→ YOUR TASK: Scan the material below for the string "Viewport". Report every line that has it.

→ GIVEN DATA:
====================

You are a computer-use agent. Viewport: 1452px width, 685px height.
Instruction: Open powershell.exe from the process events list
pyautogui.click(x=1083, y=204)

====================

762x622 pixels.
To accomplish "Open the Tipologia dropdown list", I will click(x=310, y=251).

====================

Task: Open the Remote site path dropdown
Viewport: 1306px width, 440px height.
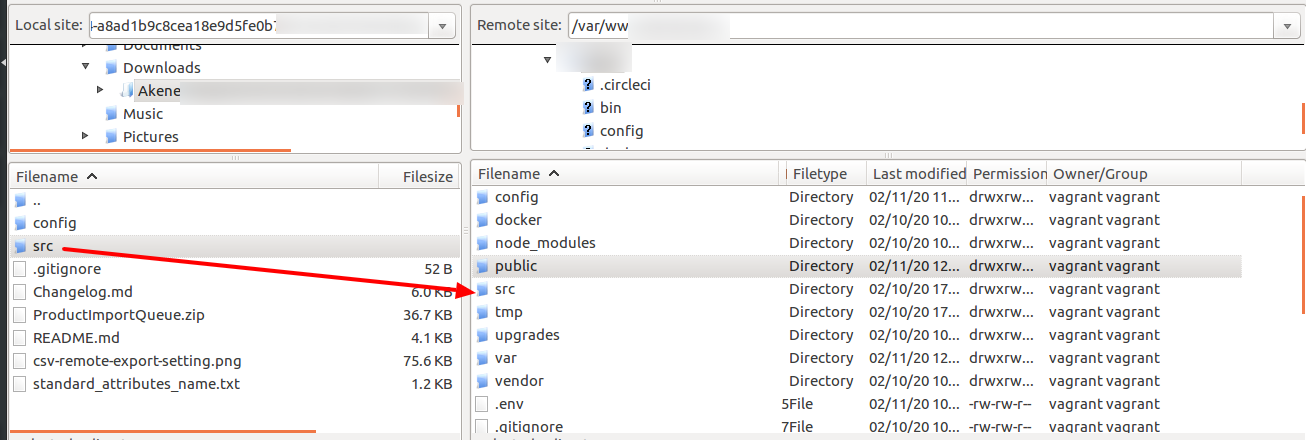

====================

→ WRITTEN REPLY:
You are a computer-use agent. Viewport: 1452px width, 685px height.
Viewport: 1306px width, 440px height.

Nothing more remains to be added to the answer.